Por definición, en las dictaduras nunca pasa nada porque cualquier disidencia es aplastada sin contemplaciones. Es más, en las dictaduras, con el pensamiento único, el adoctrinamiento general y la falta de libertades, incluida la de información, las masas siguen devotamente al líder, como en el caso del coreano Kim Jong-un, aunque el régimen se dedique a gastar el Presupuesto en misiles nucleares en vez de alimentar a la población.
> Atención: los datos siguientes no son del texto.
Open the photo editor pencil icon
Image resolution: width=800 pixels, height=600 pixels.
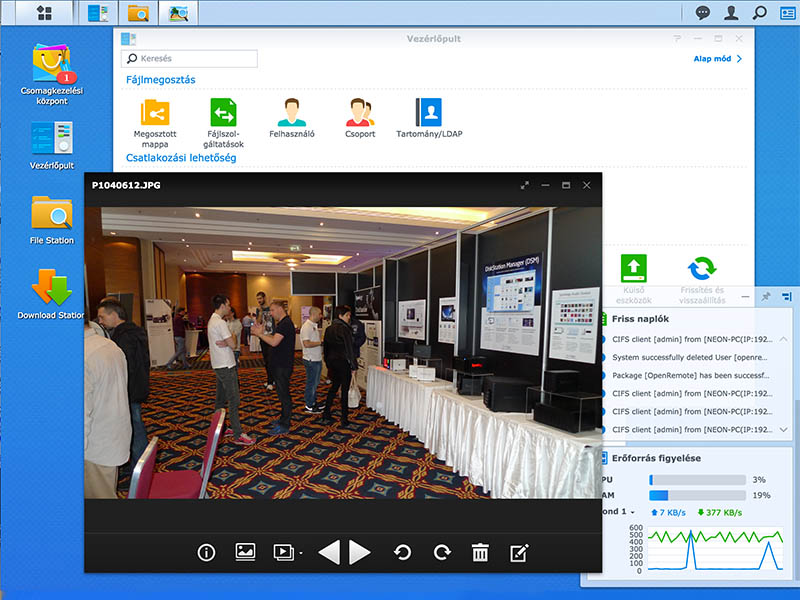[519, 552]
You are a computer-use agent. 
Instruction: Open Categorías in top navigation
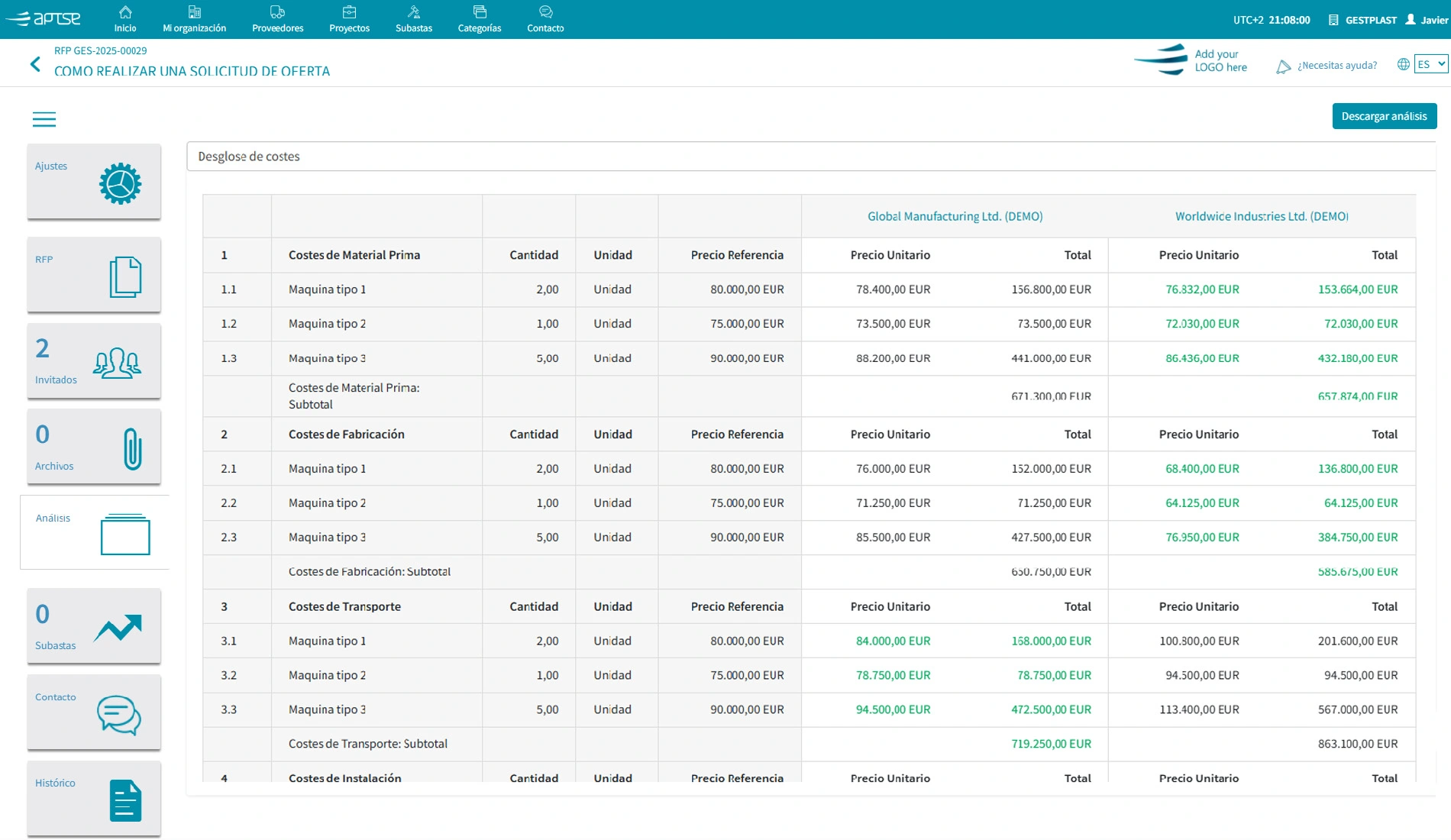point(480,19)
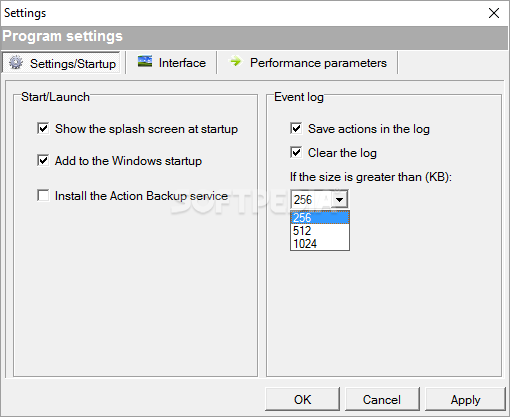Click the gear icon on Settings/Startup tab
Viewport: 510px width, 417px height.
coord(16,62)

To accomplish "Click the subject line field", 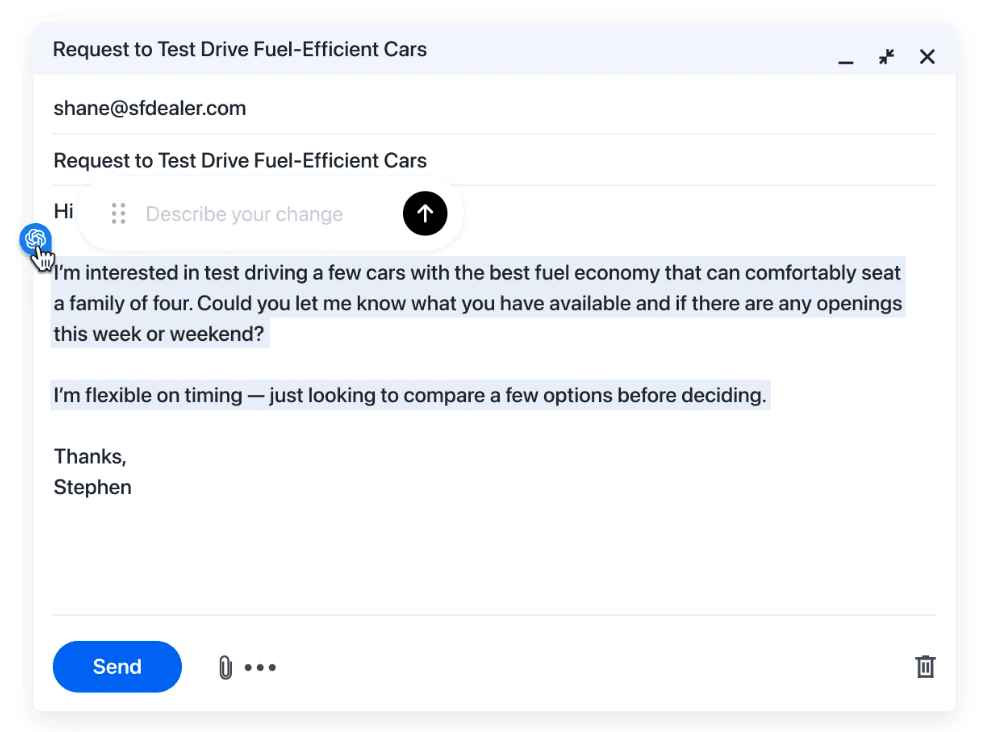I will tap(240, 160).
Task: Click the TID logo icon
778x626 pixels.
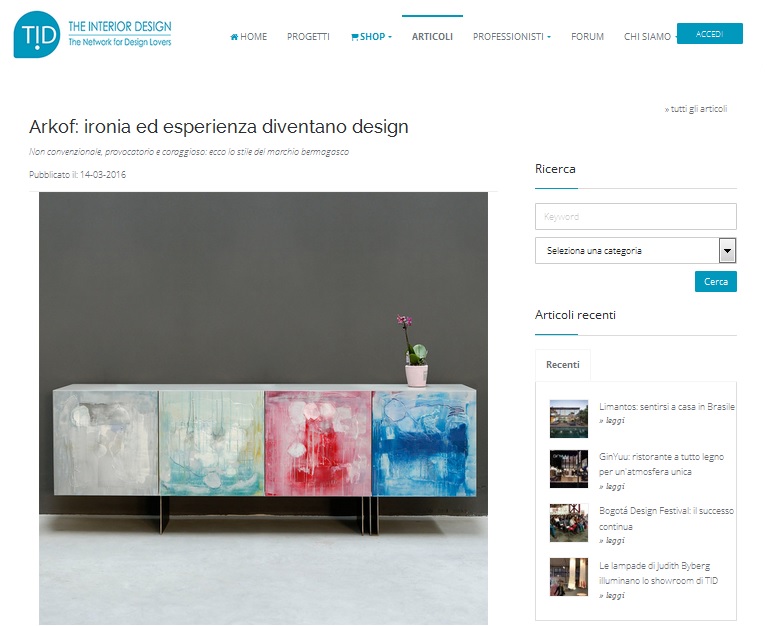Action: pyautogui.click(x=37, y=35)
Cuando eventual y esporádicamente surge la protesta, la represión acaba con ella como si jamás hubiese existido. ¿Quién se acuerda, por ejemplo, de las matanzas de Tiananmén, en 1989, cuando todo lo que se habla de China es de sus logros económicos, y de su aspiración al liderazgo mundial? Tal es el éxito de su política de comunicación, que el régimen de Pekín hace olvidar incluso su persecución a las minorías uigures o tibetanas ante el silencio cómplice de los demócratas del mundo entero.
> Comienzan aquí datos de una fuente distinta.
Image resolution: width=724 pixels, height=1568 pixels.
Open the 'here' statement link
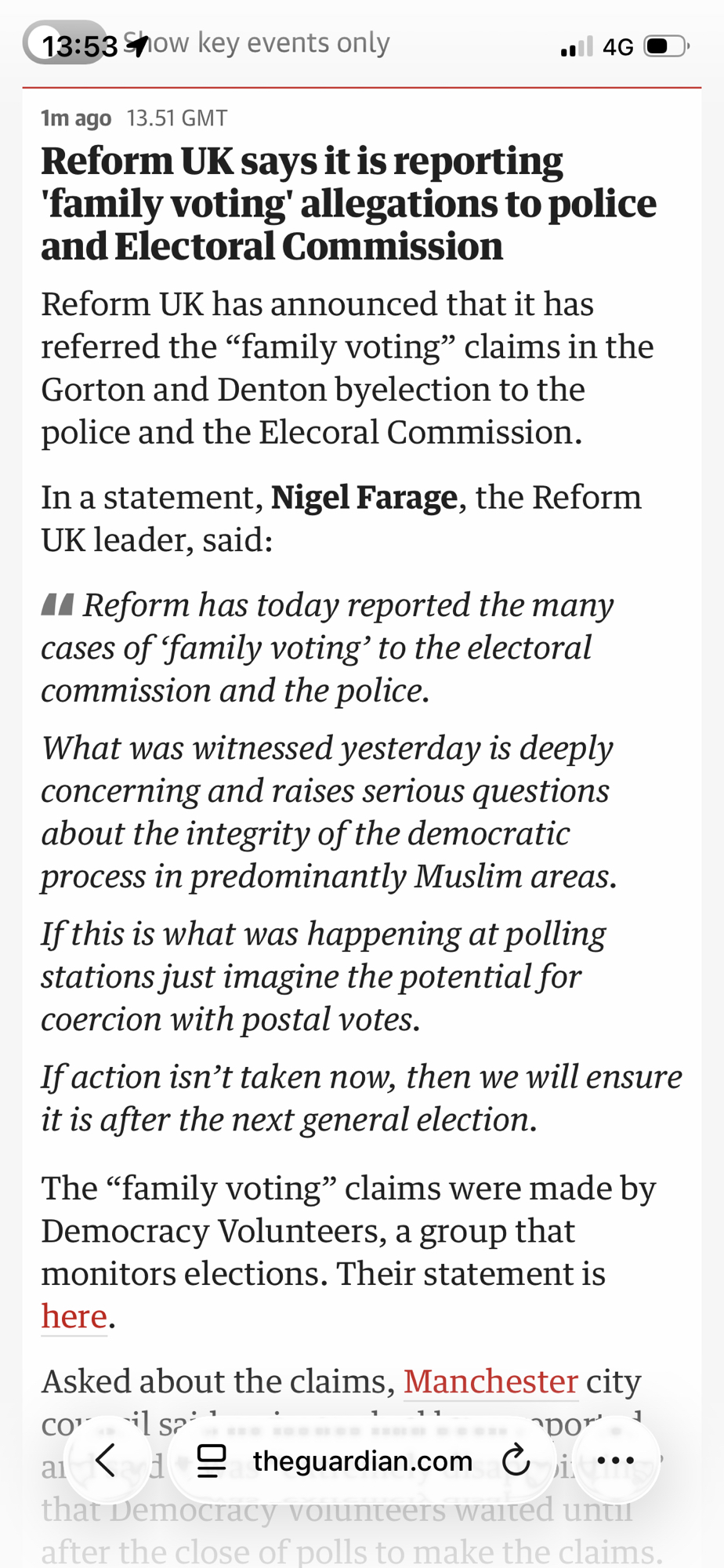(74, 1316)
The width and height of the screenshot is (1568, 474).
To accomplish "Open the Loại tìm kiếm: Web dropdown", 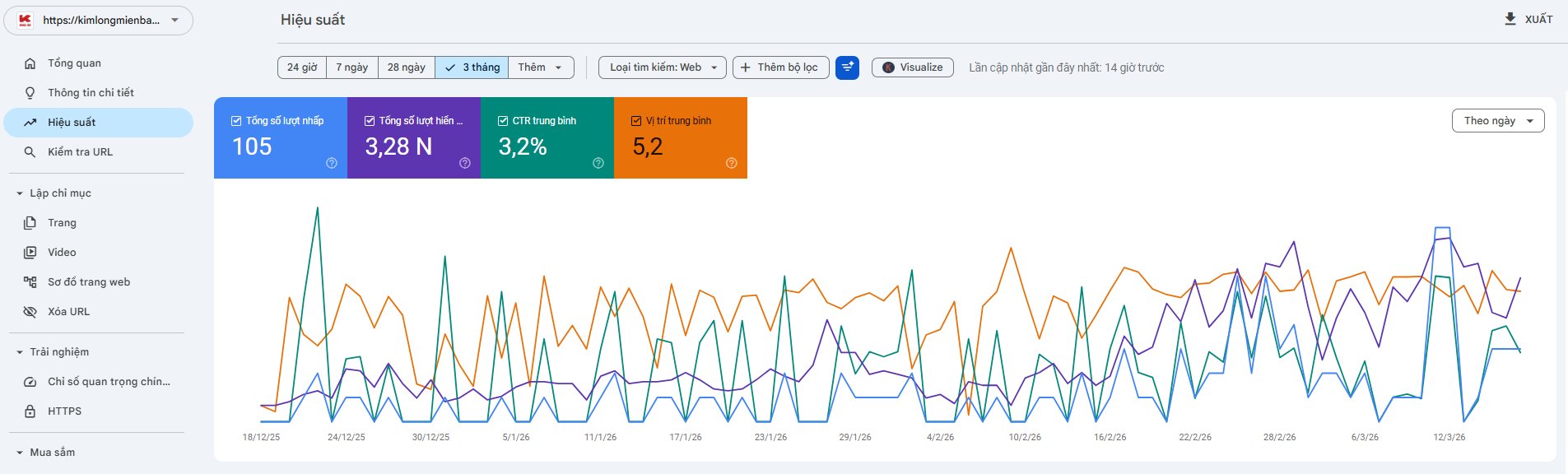I will coord(663,67).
Cada dictadura tiene sus características, claro: la mayoría de ellas basadas en el partido único, la ausencia de elecciones y la privación de las libertades individuales y colecticas de cualquier democracia. Otros, como Venezuela o Nicaragua, aún tratan de mantener las apariencias y, en este último país, deteniendo uno tras otro a los candidatos presidenciales de la oposición.
Estos días hemos tenido la explosión de las protestas en Cuba, rápidamente sofocadas, con un manto de silencio sobre su balance de víctimas y detenidos, como si eso fuese un hecho intrascendente frente a la estabilidad del régimen al que cancillerías y medios de comunicación extranjeros se resisten en denominar dictadura, flirteando con sucedáneos lingüísticos por no afrentar a un Gobierno que ha conseguido que esté en el exilio un 15% de su población.
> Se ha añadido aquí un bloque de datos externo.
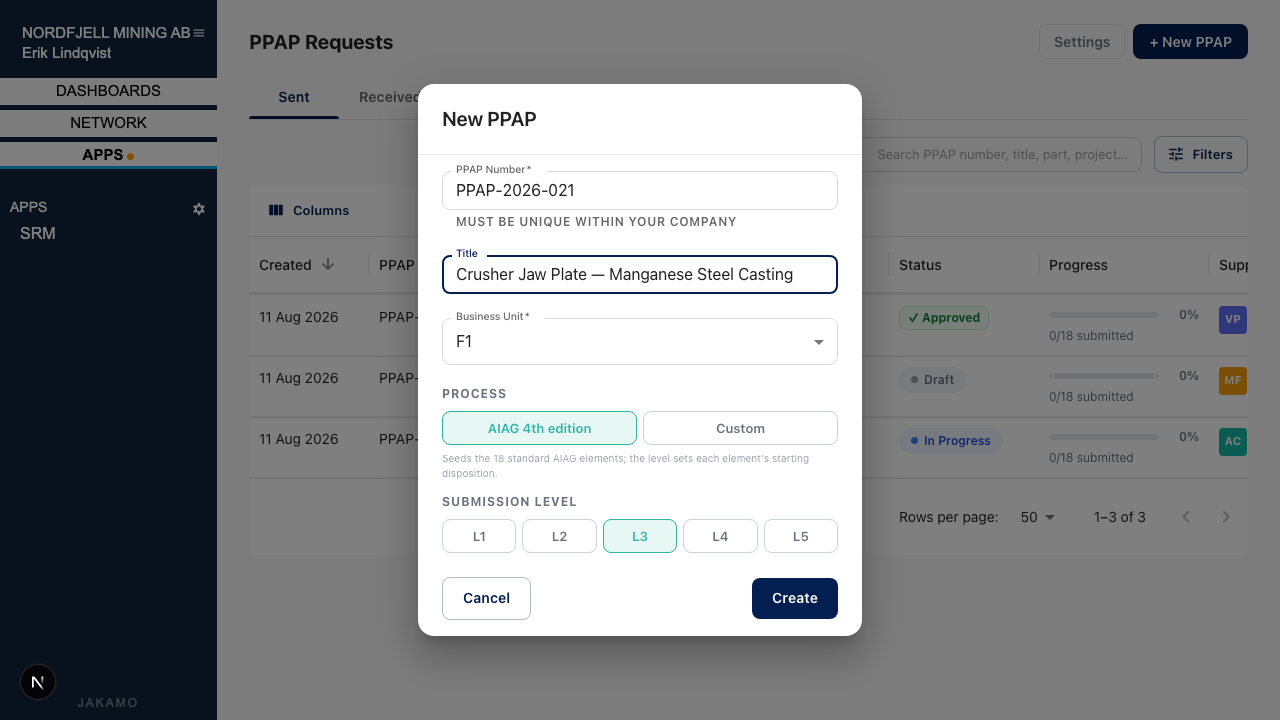
Task: Cancel the New PPAP dialog
Action: tap(486, 598)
Ésa, la actitud de las democracias ante las dictaduras, es el quid de la cuestión. Gobiernos, medios de comunicación y opinión pública de los países democráticos son de una extrema sensibilidad ante cualquier acontecimiento protestatario en sus sociedades, por ínfimo que sea, mientras hacen la vista gorda ante las gravísimas vulneraciones de los derechos humanos de los regímenes dictatoriales. Y esa actitud, precisamente, para desgracia de quienes las sufren, es la que contribuye a que parezca más si cabe que en las dictaduras nunca pasa nada.